───── Passage given ─────

Ryan Holiday, writes about a question, he purports will change your reading life.

And this was somehow surprising to me, because as a bookworm, I have been slipping this question (or a variant of it) into casual conversations with folks all my life.
If I need my reading queue to be always full, I need to always be closing :)

And since it has helped me so much, it’s only fair, I share it with you :)

Here’s Ryan,

Every time I would meet a successful or important person I admired, I would ask them:

What’s a book that changed your life?

And then I would read that book.

[…]

Which books should I read? Should I read books about physics or books about history or books about self-improvement? And even if I knew the genre I preferred, which authors should I read and why? Should I read new books or old books? The books getting rave reviews or the classics or the ones on the featured table in the front of the store?

I didn’t know.

If a book changed someone’s life — whatever the topic or style — it was probably worth the investment. If it changed them, I thought, it might at least help me.

This style of reading, might appear chaotic.
But in my experience, it has brought me the best books with the best lessons, at just the right time.

When I was neck deep in debt, I learnt about money, because I asked people who were good with theirs, on how they did it and what they read.
I learnt about computers, because my vocational teacher at the time (I was learning to fix televisions) thought it apt to shove copies of Tim Ramteke’s Networks, Malvino’s Digital Electronics and Jon Stoke’s Inside the Machine into my greedy little hands. (really expensive books which were way beyond my means.
I went in there to learn to fix televisions and came out learning to fix computer hardware.

─────

Task statement = Please list every book title named in the passage about asking which book changed someone's life, along with the author each one is credited to. These entries have no connection to the passage about asking which book changed someone's life.

───── Dataset records ─────

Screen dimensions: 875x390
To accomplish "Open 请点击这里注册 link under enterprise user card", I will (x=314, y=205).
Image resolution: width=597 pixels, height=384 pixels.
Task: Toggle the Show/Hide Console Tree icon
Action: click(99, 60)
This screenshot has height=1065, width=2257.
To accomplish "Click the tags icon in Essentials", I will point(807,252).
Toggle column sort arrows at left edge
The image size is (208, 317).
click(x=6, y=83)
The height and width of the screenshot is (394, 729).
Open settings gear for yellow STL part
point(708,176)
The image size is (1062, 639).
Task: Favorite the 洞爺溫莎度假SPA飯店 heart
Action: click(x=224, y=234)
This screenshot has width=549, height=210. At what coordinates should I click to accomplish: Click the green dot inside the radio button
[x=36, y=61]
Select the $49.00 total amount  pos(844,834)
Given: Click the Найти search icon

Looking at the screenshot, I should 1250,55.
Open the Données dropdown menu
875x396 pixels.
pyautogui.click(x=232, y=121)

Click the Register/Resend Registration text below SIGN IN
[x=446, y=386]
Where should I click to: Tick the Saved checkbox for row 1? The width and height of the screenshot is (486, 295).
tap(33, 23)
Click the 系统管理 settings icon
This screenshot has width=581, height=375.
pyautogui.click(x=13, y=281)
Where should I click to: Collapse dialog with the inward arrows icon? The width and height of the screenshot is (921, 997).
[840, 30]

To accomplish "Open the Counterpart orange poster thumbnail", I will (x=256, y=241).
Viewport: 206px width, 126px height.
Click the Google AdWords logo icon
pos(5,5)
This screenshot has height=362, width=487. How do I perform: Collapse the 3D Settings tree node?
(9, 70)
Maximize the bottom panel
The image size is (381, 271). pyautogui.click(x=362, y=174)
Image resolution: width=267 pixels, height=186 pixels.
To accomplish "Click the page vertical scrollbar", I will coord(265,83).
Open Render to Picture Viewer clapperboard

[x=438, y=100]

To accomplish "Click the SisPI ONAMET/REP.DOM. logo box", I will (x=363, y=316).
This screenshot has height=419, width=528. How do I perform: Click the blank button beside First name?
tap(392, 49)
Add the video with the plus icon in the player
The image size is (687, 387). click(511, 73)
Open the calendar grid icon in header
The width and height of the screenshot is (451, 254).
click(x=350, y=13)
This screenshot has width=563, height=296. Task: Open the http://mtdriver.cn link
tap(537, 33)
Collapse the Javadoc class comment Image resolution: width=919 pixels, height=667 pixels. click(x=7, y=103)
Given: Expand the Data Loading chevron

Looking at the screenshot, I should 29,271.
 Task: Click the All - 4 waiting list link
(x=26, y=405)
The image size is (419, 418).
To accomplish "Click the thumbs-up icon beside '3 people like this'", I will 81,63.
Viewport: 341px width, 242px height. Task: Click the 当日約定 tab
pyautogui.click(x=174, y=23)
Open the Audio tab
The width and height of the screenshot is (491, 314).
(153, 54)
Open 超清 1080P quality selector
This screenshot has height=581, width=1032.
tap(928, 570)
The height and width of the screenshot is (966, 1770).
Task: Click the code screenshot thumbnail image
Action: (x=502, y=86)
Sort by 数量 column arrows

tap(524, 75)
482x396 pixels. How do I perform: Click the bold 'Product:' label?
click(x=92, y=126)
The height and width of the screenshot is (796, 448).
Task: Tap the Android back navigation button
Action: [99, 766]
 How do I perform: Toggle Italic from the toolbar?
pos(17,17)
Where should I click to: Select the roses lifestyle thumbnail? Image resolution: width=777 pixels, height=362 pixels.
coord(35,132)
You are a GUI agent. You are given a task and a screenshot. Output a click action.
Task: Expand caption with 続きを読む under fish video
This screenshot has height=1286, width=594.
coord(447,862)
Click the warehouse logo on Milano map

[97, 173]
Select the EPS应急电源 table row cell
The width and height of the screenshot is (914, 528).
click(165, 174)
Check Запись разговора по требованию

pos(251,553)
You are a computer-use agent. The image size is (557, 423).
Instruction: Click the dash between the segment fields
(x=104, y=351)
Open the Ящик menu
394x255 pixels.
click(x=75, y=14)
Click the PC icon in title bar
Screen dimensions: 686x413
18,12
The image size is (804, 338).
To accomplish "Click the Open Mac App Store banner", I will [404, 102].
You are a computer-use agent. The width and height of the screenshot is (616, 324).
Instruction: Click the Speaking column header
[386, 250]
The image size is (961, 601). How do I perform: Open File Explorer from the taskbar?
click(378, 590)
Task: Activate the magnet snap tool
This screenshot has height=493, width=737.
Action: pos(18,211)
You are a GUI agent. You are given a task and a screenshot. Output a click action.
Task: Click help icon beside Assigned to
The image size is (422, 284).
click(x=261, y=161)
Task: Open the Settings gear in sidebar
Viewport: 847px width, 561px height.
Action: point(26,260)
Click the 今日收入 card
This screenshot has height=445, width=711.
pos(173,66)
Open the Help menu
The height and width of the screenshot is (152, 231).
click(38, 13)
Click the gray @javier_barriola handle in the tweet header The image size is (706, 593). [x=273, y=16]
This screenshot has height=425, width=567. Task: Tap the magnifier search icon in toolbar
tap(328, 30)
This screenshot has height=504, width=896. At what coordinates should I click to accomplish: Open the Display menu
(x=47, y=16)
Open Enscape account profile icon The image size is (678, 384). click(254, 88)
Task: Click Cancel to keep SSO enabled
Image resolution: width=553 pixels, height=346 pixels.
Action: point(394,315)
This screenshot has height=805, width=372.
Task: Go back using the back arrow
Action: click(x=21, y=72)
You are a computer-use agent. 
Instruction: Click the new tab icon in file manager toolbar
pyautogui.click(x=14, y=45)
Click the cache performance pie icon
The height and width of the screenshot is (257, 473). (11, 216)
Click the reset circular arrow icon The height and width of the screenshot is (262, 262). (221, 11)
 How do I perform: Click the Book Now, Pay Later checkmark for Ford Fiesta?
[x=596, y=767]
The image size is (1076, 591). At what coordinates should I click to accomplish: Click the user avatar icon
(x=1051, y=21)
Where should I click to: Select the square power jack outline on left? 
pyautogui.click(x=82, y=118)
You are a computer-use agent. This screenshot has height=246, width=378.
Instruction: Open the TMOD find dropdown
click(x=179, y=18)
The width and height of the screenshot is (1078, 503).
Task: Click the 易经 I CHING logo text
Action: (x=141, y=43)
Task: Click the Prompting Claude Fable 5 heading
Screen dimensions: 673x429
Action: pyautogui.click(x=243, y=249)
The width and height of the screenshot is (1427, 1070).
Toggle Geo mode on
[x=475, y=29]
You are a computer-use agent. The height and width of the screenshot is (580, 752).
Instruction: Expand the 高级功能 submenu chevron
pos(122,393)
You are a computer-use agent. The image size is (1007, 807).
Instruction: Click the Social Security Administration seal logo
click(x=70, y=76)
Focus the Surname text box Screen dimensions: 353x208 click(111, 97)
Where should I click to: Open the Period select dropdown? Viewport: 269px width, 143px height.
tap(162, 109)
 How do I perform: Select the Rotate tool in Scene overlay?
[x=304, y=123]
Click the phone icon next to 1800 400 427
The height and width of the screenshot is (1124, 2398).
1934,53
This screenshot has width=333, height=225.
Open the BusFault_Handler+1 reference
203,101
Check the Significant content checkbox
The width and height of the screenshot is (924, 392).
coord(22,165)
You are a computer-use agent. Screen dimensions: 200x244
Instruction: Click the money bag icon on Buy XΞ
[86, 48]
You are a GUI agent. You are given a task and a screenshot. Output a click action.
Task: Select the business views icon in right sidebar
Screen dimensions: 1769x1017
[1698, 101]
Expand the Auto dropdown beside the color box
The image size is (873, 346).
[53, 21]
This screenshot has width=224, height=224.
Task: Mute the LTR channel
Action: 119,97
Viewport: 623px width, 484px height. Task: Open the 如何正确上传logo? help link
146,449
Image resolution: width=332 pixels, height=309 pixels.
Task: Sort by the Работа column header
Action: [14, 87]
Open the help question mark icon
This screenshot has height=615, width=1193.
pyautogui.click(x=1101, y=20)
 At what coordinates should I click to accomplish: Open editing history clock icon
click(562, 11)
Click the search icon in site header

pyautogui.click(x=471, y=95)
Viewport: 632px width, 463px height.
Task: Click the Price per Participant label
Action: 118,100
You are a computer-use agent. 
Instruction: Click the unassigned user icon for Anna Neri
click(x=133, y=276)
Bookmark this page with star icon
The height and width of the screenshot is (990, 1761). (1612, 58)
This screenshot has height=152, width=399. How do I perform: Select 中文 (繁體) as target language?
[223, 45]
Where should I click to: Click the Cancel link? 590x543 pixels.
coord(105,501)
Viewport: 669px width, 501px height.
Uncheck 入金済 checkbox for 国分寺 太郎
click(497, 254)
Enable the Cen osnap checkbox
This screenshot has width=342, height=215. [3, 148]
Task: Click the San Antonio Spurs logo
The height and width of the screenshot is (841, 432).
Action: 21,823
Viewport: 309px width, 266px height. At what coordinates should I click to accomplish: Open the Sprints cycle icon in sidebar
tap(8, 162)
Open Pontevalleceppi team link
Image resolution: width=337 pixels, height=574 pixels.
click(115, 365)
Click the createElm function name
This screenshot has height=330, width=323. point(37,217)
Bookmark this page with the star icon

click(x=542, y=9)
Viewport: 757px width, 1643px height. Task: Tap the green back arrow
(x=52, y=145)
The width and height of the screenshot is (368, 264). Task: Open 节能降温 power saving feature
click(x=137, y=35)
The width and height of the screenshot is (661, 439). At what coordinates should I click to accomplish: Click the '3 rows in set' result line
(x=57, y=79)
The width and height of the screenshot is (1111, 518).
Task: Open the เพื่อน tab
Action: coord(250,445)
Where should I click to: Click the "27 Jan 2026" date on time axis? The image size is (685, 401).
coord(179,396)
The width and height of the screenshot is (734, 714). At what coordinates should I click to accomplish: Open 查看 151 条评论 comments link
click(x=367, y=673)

─────

Answer in full =
- Networks, by Tim Ramteke
- Digital Electronics, by Malvino
- Inside the Machine, by Jon Stoke